Considered them, but aside from the lack of AWD (only available for now on the Crosstrek and Outlander, neither of which meets my requirements), I'd use more gas on my typical trip than if I just bought a higher mileage HEV. Right now the only AWD semi-affordable one available is the Prius AWD; if they offered it on the Prime I might consider it, even though the Prius's driving dynamics fall well below my requirements.
As I have no desire to buy another car burning fossil fuels, it makes more sense for me to just keep my current gas-burning Forester until such time as a ZEV meets my requirements, assuming that I even buy another car. I'm hoping that ZEV MaaS will become available in the interim, and I can simply rent an appropriate ZEV when needed, but as WetEV points out, it's not just the cars alone; the infrastructure's equally important.
We're just now starting to see a semi-nationwide non-Tesla charging network (EA) that covers the major interstates. Unfortunately, most of the places I want to drive to (national parks, monuments and similar wilderness areas) are usually a long way off the major interstates, and there's very little infrastructure in those areas, nor is there likely to be any time soon. I monitor and report on the development of charging networks closely for that reason, because that along with the availability of the right car(s) will determine when I can make the switch.
I am playing around with the idea of leasing something like a Niro BEV for a few years, although I've never leased a car before (always paid cash). I'd probably keep my ICE for those trips the Niro just can't do in anything approaching a convenient manner (trips beyond about 250 miles one-way, winter), but as that covers all of my beyond-weekend trips plus a fair number of the weekend ones, how much use would the car actually get?
It makes no economic sense compared to just continuing to use my current car sparingly as I already do (and trying to always do trips with at least two people, doubling the pax. mpg), so do I want to spend thousands of $ just to make a statement? And how do I, as a single person household, justify tying up the resources and space needed by two cars, neither of which will see much use?
A Nexo FCEV comes closer to meeting my operational requirements although it too lacks AWD, and the infrastructure is even more limited (although it needs less given its longer range and ability to routinely use the entire range without degradation plus rapid refueling), plus it's a lot more expensive given how little I'd drive it (daily commuting is a different matter.

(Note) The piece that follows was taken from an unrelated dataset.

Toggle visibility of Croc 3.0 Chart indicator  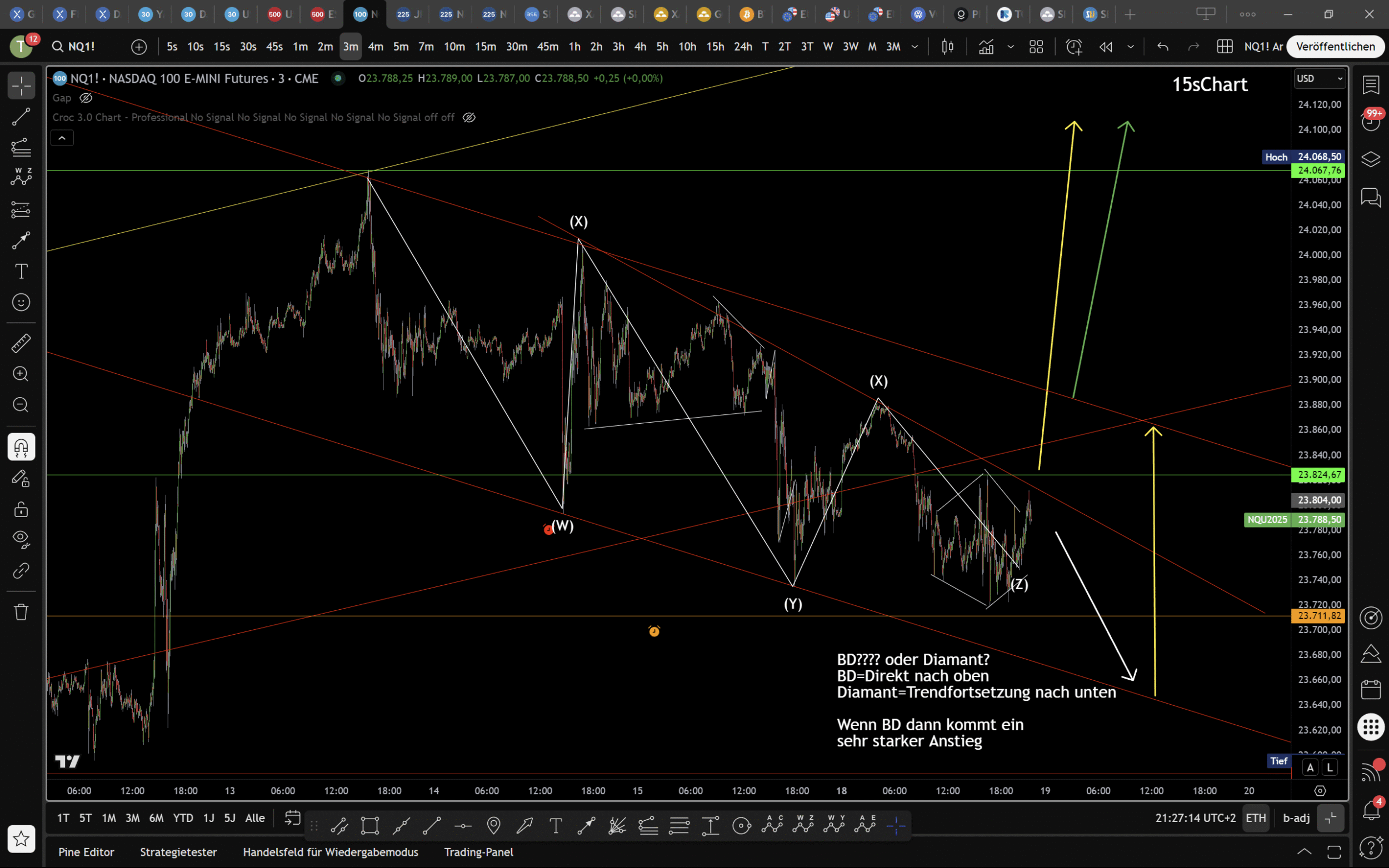(x=469, y=118)
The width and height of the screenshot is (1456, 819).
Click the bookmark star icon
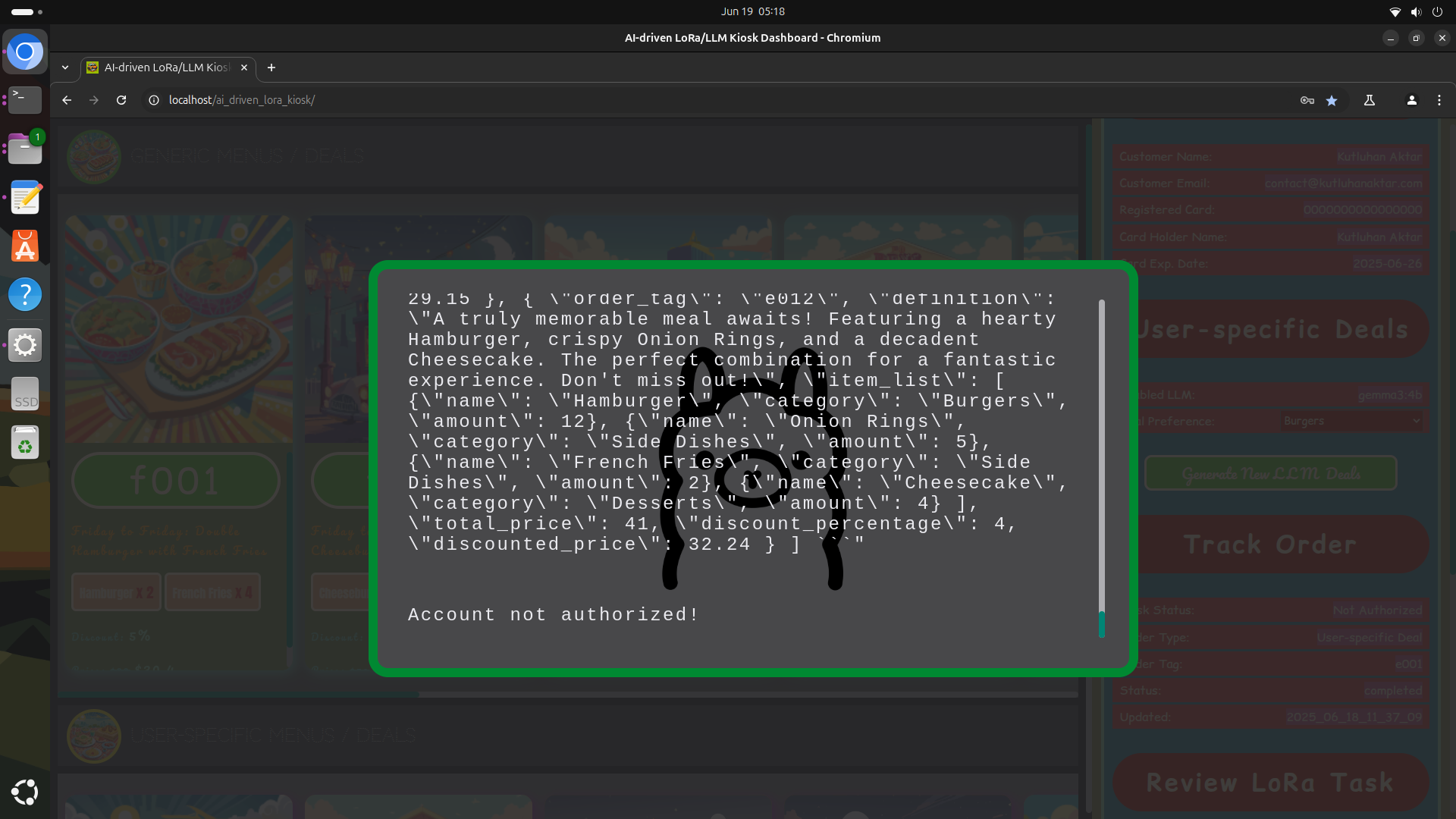[x=1332, y=100]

With the manufacturer paying for the fuel and the $5k CA. rebate, a Nexo may have a lower TCO than a BEV if leased, e.g.
https://insideevs.com/reviews/358890/vi ... -thoughts/
Alex On Autos Has No More Soul: Final Thoughts On Long-Term Soul EV
What's needed is a semi-affordable AWD BEV with 300+ mile EPA range, the appropriate infrastructure plus the ability to charge to at least 80% in no more than 30 minutes, with 15 minutes or less desired. I don't know that we're a decade out as WetEV guesses, but as most estimates put BEVs which are cost-comparable with ICEs around 2025, I've probably got several years to wait. In the meantime, now that I've finally got a smartphone I'll rent a ZEV on Turo occasionally, just to try them out on my shorter trips where the infrastructure already allows them to be used.